EDIT: This is a post I guess I never finished so I'm posting it now.
It's time to start counting down. I am in disbelief that the thing I've been waiting 8 months for is only one week away! I feel so positive about this life change. I cannot wait to see what God has in store for the rest of my life. I am hoping for less pain, more energy, and a longer healthier life. I am planning on spending more time outdoors in this treacherous Midwest weather with my kids and hopefully grand kids some day! I'm also anxious to put my servant heart to work, to serve others as God intended, to help more people, love more and have more fun!
Failure? Yes its a possibility. It's not a bad word - As I have to tell my kids all the time, we are going to continue to fail as long as we live on this earth as flawed humans. But what we choose to do after that is most important. In my family we pick ourselves up and start again. "Do the next best thing" is a quote I've heard over the years and It tends to stick with me every day. That brings me to my next point. Grace.

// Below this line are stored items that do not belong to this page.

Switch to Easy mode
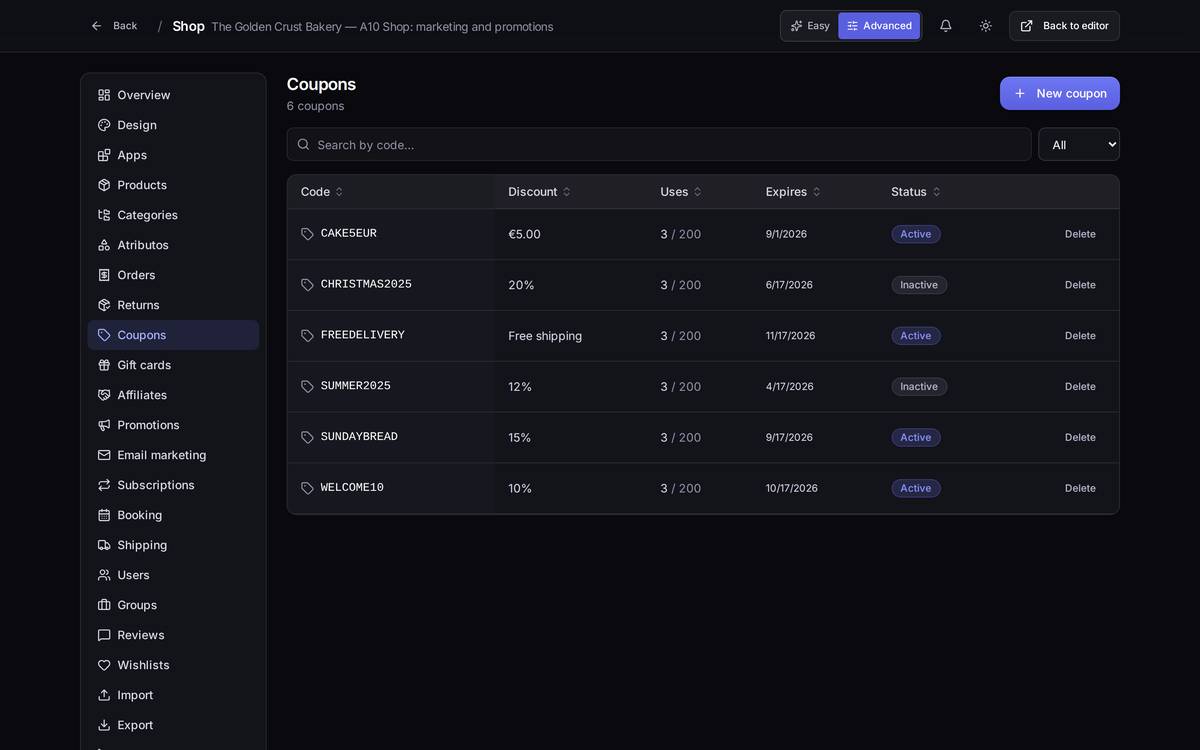Screen dimensions: 1200x750 (810, 26)
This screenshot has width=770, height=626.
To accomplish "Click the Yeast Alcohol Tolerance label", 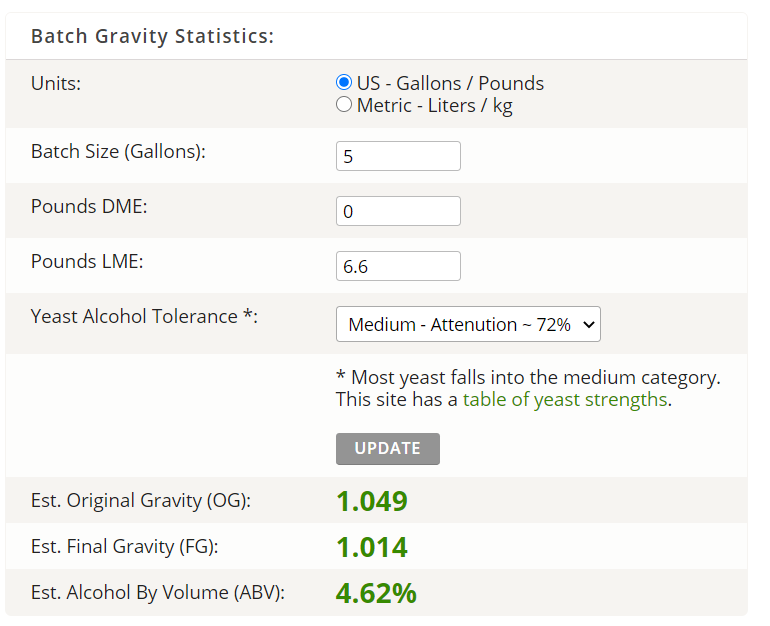I will 144,317.
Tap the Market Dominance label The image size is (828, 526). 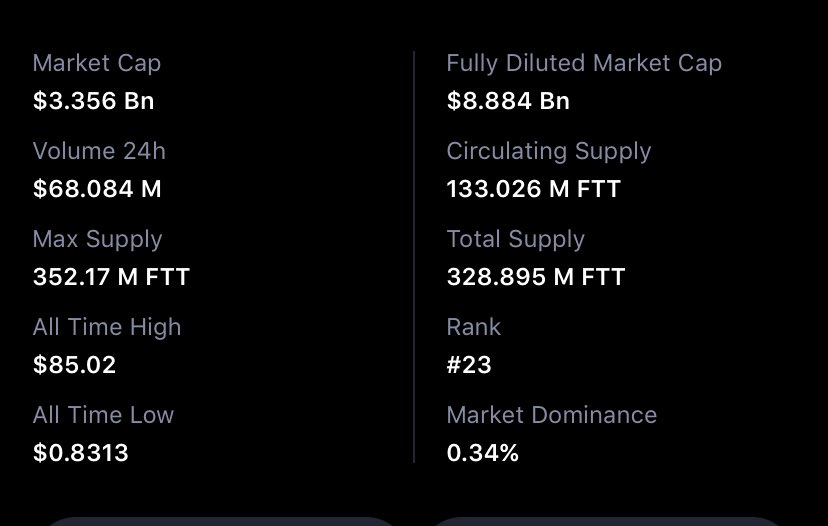click(552, 415)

Grace. I need it. I am not setting myself up for failure like I've done in the past. I'm having real expectations on myself which means there is room for that mistake I will have. I am not going to be hard on myself for not getting it right everyday. I ask that you won't be either. Please don't food police me. I know what is right and wrong for my body and if I choose to put something in my mouth that is wrong - trust me I'm the only one going to suffer. I'm a work in progress. I need Grace and If I don't give it to myself I can't expect it from my people.
Vegas. Yep I did it.. Twice in one year! Thanks to my lovely cousin Julie and her family. It was perfect timing, I ate and drank and slept, walked and shopped with an amazing young lady who at 13 years old really knows her way around that town!! LOL I can't wait to go back 100 pounds lighter and walk more!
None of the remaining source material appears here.